WORK REQUEST:
Reproduce the records word for word, from the start of the records through the line containing "This screenshot has height=1004, width=565.", including that line.

DATA SHOWN:

<<<<

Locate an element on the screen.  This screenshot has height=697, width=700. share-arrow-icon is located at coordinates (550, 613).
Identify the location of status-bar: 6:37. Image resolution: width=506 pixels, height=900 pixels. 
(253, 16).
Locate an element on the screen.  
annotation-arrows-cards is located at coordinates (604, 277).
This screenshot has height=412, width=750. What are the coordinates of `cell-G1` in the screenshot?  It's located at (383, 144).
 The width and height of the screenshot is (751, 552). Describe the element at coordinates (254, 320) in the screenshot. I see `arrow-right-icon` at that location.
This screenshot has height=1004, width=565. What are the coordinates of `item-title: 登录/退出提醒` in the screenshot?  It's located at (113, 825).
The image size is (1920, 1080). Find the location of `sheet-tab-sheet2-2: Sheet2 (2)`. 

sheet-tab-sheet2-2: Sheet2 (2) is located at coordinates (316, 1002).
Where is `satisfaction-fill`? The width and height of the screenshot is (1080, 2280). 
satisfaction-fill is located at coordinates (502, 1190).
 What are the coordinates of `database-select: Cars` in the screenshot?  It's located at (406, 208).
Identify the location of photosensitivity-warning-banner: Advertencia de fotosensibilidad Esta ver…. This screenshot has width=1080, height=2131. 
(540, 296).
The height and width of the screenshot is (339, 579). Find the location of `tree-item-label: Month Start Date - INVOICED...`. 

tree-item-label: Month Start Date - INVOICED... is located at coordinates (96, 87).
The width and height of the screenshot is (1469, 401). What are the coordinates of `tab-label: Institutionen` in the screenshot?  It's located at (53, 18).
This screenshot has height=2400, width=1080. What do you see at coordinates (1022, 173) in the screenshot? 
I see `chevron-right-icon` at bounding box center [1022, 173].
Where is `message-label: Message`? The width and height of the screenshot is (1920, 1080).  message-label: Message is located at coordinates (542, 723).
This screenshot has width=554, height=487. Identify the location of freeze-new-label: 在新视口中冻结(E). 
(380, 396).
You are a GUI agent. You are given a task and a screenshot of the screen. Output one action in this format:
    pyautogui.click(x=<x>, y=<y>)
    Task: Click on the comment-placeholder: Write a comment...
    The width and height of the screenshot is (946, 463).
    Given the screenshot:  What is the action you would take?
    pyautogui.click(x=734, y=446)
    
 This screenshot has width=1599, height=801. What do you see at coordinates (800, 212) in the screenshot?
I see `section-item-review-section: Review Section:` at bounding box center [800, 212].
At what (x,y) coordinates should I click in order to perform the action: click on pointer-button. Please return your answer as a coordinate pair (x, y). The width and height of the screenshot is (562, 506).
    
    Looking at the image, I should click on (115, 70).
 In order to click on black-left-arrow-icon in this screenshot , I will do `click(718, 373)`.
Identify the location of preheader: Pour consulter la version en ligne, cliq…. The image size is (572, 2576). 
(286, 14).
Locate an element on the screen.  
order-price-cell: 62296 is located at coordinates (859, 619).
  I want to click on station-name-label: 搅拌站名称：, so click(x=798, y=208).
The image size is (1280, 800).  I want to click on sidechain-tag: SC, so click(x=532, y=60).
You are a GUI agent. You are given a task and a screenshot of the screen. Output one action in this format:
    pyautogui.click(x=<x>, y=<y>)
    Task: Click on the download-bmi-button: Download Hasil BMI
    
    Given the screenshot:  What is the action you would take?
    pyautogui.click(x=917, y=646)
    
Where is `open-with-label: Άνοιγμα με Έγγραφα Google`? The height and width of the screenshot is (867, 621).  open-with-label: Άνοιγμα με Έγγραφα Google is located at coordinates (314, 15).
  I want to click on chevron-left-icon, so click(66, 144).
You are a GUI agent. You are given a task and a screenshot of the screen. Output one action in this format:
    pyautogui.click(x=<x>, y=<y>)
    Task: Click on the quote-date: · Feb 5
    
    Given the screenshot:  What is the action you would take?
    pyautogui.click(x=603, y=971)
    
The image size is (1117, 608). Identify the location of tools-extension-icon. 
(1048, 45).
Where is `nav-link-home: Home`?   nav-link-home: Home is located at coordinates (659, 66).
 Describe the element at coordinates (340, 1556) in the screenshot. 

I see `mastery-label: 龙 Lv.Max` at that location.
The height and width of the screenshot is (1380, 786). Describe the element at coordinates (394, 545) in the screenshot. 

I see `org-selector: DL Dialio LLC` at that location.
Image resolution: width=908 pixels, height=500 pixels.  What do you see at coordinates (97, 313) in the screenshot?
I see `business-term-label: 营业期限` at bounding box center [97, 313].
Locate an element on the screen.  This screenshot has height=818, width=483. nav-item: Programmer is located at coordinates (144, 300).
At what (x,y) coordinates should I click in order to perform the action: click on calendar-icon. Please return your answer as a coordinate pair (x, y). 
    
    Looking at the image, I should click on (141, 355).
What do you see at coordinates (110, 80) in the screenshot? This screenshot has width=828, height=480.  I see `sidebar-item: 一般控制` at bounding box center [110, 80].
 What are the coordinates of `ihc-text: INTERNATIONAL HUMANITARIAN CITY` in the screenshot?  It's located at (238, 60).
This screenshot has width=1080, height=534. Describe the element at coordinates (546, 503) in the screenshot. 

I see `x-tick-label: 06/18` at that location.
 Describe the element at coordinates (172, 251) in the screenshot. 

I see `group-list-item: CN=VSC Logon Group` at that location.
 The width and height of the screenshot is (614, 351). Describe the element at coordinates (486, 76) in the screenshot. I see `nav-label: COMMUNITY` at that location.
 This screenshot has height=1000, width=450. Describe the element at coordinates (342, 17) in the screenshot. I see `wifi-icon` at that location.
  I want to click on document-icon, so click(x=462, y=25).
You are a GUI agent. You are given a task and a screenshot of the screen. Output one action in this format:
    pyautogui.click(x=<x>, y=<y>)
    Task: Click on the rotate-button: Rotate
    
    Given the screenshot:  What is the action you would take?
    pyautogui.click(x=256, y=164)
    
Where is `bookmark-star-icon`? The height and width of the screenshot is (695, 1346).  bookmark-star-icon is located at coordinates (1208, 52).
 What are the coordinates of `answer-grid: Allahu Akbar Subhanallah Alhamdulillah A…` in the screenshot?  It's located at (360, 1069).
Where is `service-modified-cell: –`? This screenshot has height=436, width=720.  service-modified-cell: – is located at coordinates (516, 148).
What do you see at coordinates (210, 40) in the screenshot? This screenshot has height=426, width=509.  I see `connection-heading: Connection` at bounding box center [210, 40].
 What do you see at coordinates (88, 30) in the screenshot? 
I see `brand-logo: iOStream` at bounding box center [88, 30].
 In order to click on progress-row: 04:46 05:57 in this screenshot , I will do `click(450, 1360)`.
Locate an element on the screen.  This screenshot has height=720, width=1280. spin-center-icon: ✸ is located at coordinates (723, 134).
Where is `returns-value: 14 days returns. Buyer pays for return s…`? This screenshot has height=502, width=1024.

>>>>

EXERCISE RESULT:
Locate an element on the screen.  This screenshot has height=697, width=700. share-arrow-icon is located at coordinates (550, 613).
Identify the location of status-bar: 6:37. Image resolution: width=506 pixels, height=900 pixels. 
(253, 16).
Locate an element on the screen.  
annotation-arrows-cards is located at coordinates (604, 277).
This screenshot has height=412, width=750. What are the coordinates of `cell-G1` in the screenshot?  It's located at (383, 144).
 The width and height of the screenshot is (751, 552). Describe the element at coordinates (254, 320) in the screenshot. I see `arrow-right-icon` at that location.
This screenshot has height=1004, width=565. What are the coordinates of `item-title: 登录/退出提醒` in the screenshot?  It's located at (113, 825).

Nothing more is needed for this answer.